12/25/2014 09:48 EST | Updated 02/24/2015 05:59 EST

What I Learned This Week: The Case for Triple-Checking

David Gould via Getty Images


On Saturday, Dec. 6 at 3:00 p.m. sharp, I sat down at the Vic Park gym with trainer Haskel Garmaise to re-launch my intense workout regime with a brand new, multi-disciplinary program.

That is not the important part of this post.

To get you to what is though, consider that I reached out to Haskel on Facebook and asked him to work with me on November 16 at 8:50 p.m.

After much back-and-forth Facebook messaging about scheduling, we locked down the Dec. 6 timeframe on November 19th at 8:07 p.m.

On Sunday, November 30 at 5:34 p.m., Haskel sent me another Facebook message confirming the appointment now six days away.

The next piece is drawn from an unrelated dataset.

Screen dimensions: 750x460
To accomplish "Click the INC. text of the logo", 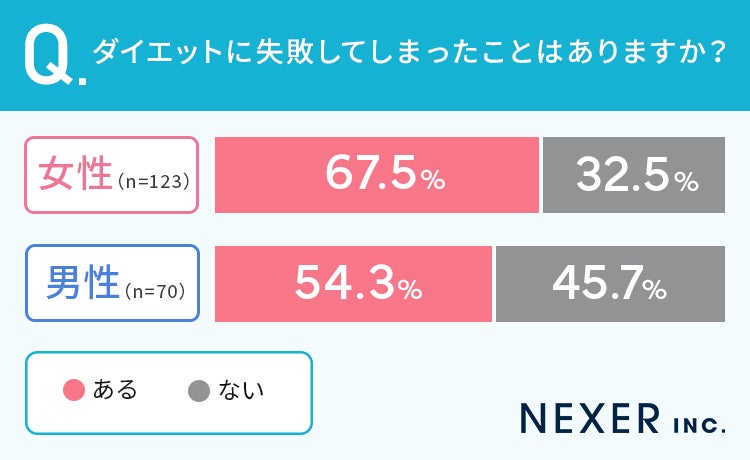I will pyautogui.click(x=698, y=422).
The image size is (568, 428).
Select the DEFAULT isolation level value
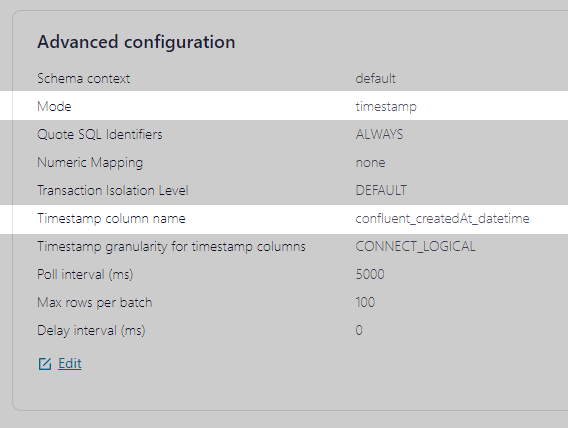[x=381, y=190]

On Friday, Dec. 5 at 7:46 p.m., he sent me one last message, this one to my phone, "making sure we're still good."

So, is Haskel a pain in the ass, or overly anal-rententive?

Neither. Haskel is smart. He's obviously been burned before, which is why, I suspect, Haskel assumes nothing. And which is why, Haskel is the poster child for this week's major learning, namely:

Assuming ANYTHING is the first step towards ultimate disappointment

Haskel is not alone. I get the same type of quadruple-confirmation every time I visit Dr. Elliot Mechanic, my dentist.

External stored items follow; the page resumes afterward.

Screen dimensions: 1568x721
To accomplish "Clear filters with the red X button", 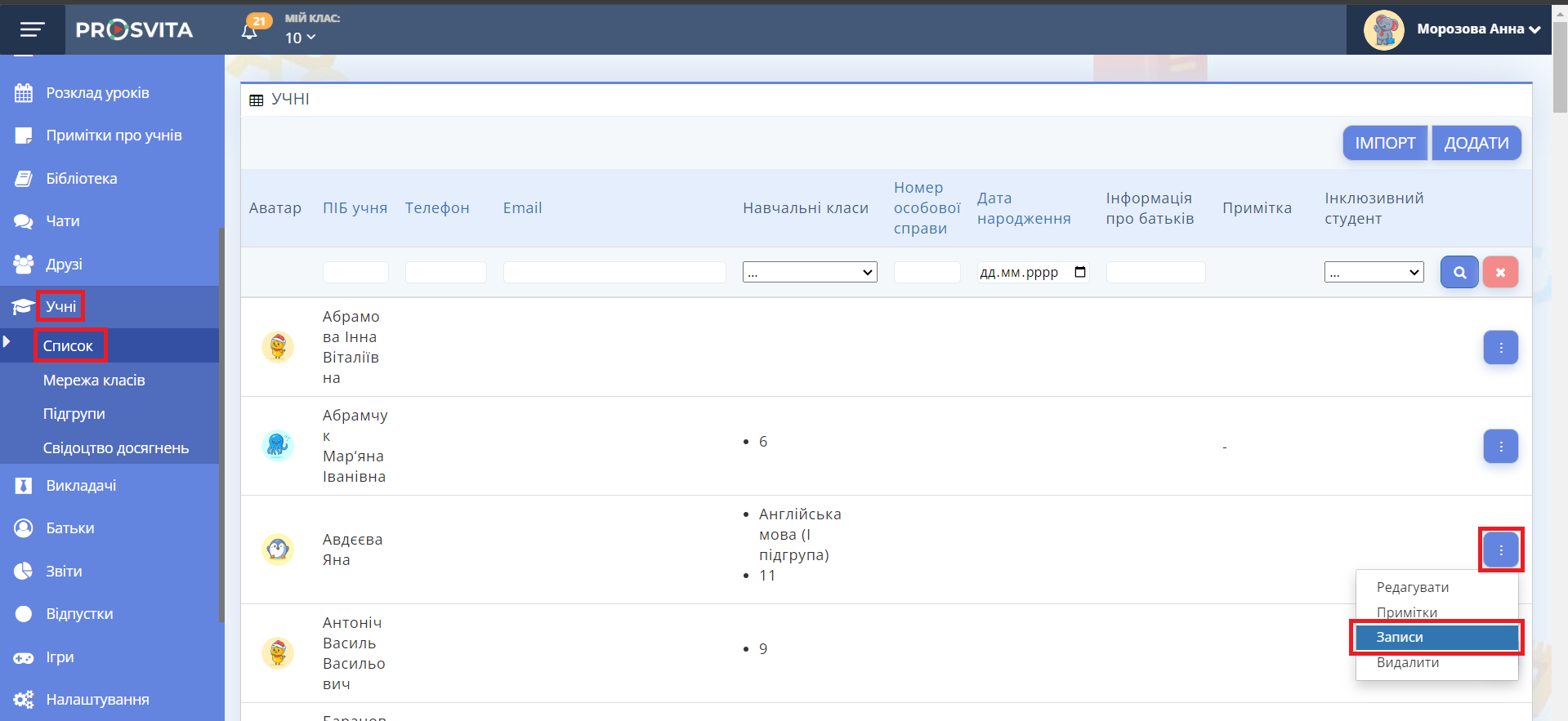I will [1500, 272].
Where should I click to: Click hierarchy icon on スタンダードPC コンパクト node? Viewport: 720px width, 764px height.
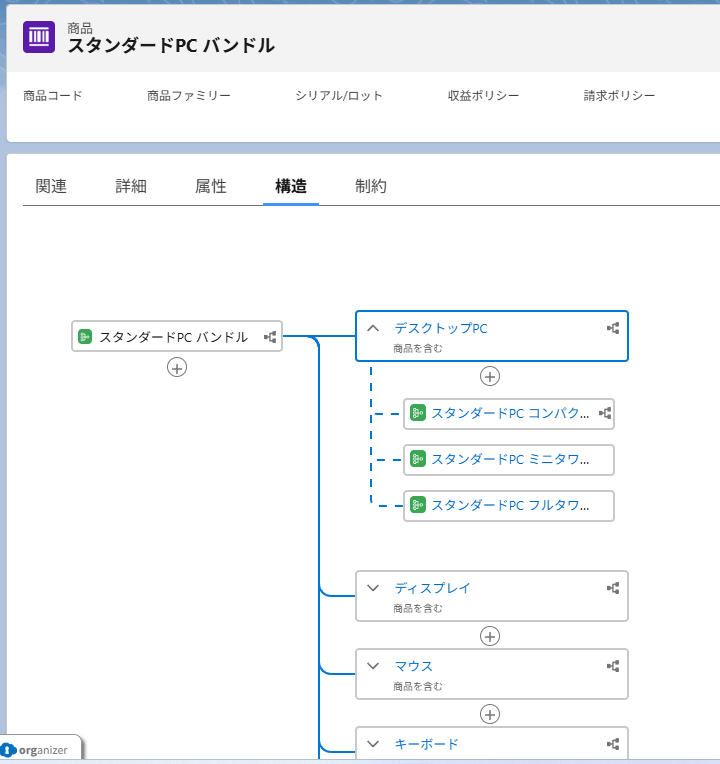[604, 413]
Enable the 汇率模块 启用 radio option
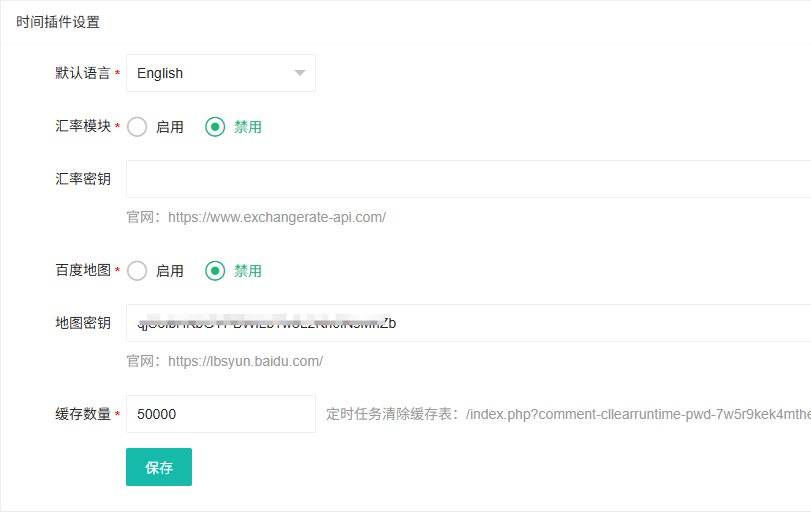This screenshot has width=811, height=512. [x=138, y=127]
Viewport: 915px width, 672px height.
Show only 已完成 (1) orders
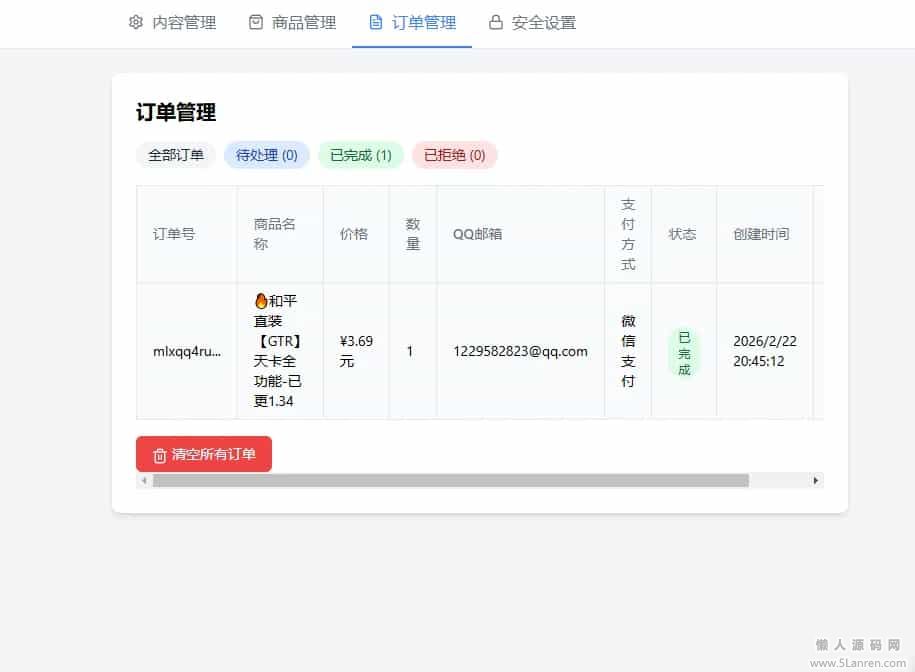361,155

One could simply chalk up this type of "un-assuming" behavior to people who work on an appointment basis; doctors, dentists, lawyers, restaurants, trainers and the like. Their time is literally money, and any waste of the former is a throwaway of the latter.

But to me, eschewing assumptions has been a way of life. For example, to this day, while driving, I never, ever cruise breezily through a green light. Instead, I follow a lesson I have passed onto both of my sons: "Just because the other guy has the red light, don't assume he's stopping at it."

Paranoid? Perhaps, but as well as saving my life more than a few times, this post's overarching lesson has enabled me to control my temper in many off-putting situations, because rare is the occasion when I blindly assume:

  • the flight will leave on schedule
  • the cab will show up in five minutes
  • the show will start on time
  • Bell will send my iPhone in four-to-six weeks
  • the contract will be signed
  • the passport will arrive in the mail
  • the photo will be emailed
  • the piece will be repaired in two weeks
  • my restaurant table will be ready when I walk in

...I could go on forever.

On one hand, I don't assume; I accept. Now I'm not making excuses for, or enabling, others; I'm just accepting a cold hard truth of the way the world increasingly seems to work. It's like the basic premise of M. Scott Peck's book People Of The Lie, where he outlines that evil is the norm and good is the deviation from it. In my case, I'm not bowled over when something screws up, but happily surprised when it doesn't.

On the other hand, I don't assume, I check. And if I really need something to be done on time, like Haskel and Elliot Mechanic, I check, double-check, triple-check and maybe even exponentially-check.

The much quoted Matthew 5:5 passages in the Bible say something to the effect that "The meek shall inherit the earth."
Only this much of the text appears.